■ Given information

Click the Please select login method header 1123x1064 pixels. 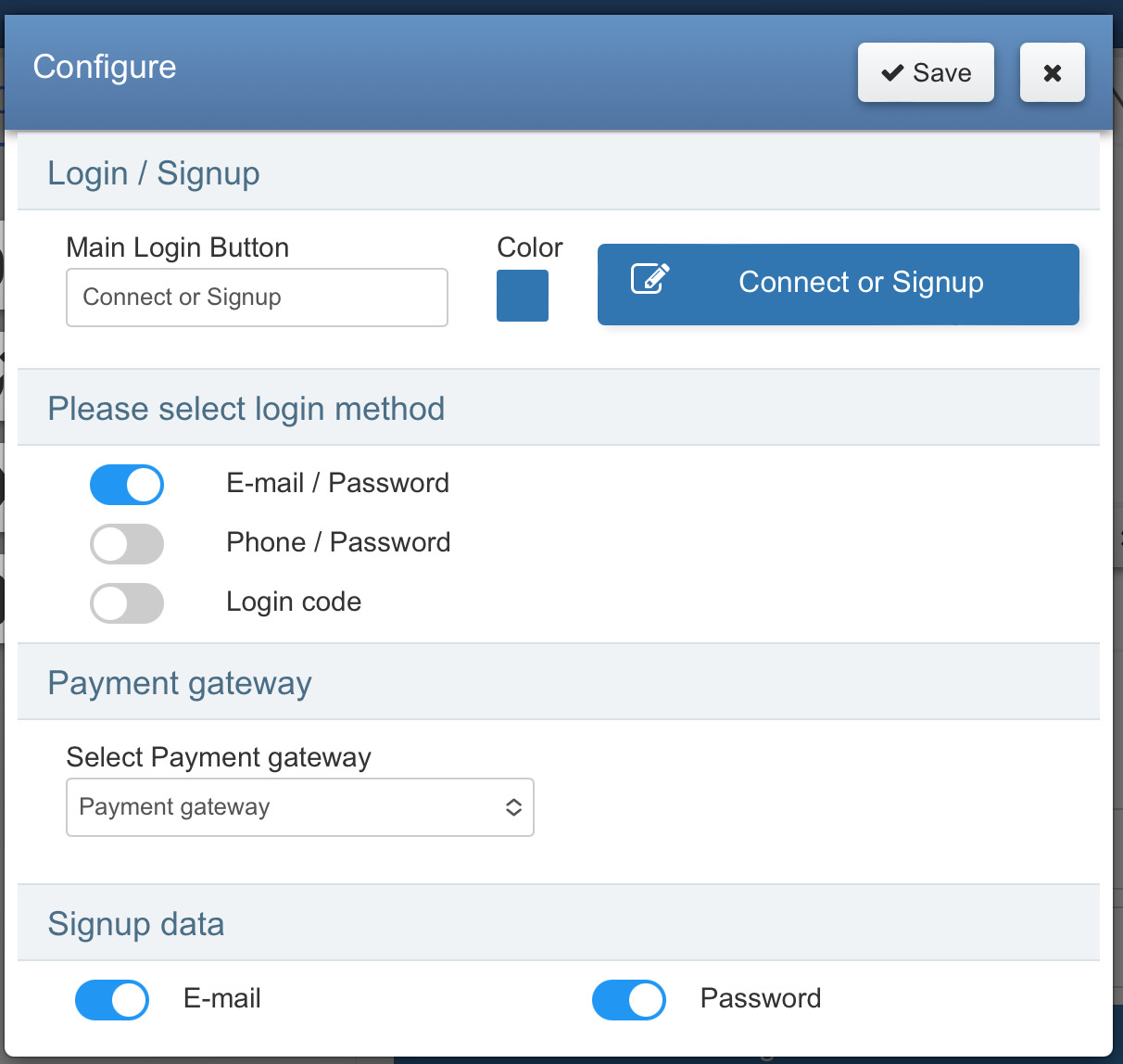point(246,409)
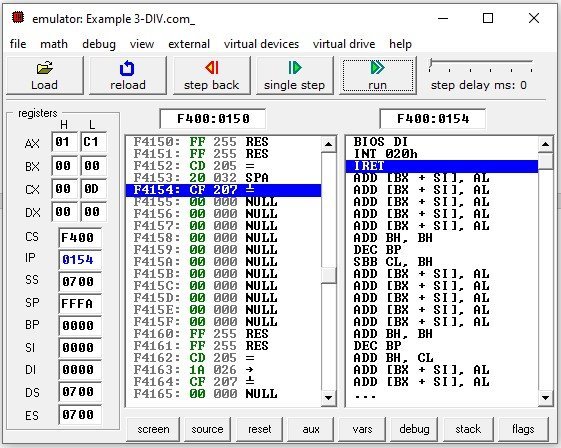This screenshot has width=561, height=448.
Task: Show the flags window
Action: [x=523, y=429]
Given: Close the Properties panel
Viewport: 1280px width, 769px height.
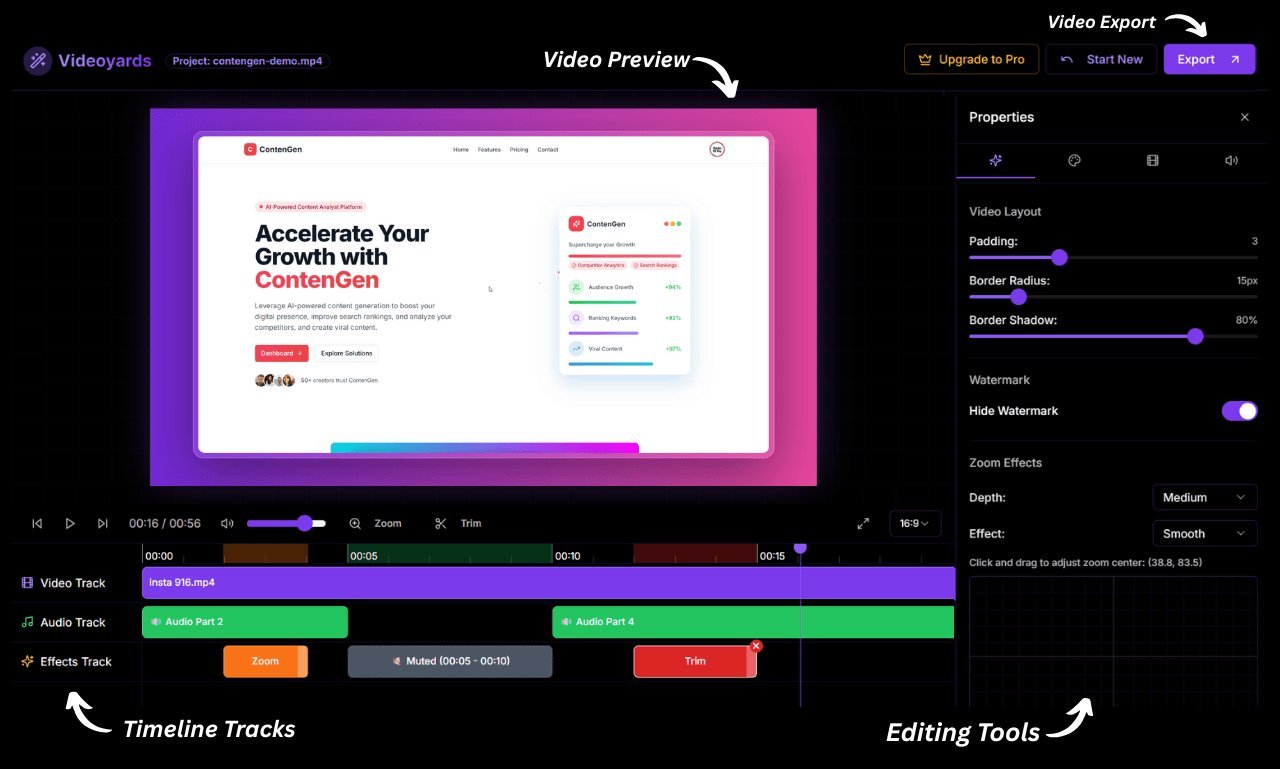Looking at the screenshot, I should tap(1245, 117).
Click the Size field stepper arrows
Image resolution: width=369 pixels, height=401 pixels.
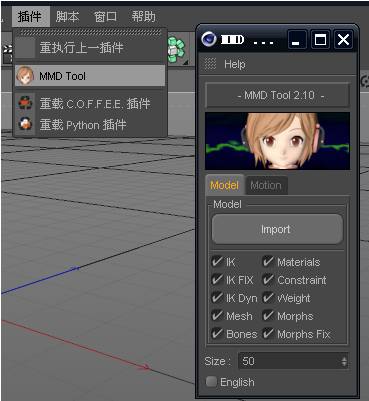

■ Exercise prompt
Could you format everything from the line containing "Given: Close the Properties panel" down to the end of the data as a JSON list of strings, one string per line, with blank lines and the pictures left out?

■ Solution to this problem
[
  "Given: Close the Properties panel",
  "Viewport: 1280px width, 769px height.",
  "Looking at the screenshot, I should tap(1245, 117).",
  "Click the Size field stepper arrows",
  "Image resolution: width=369 pixels, height=401 pixels."
]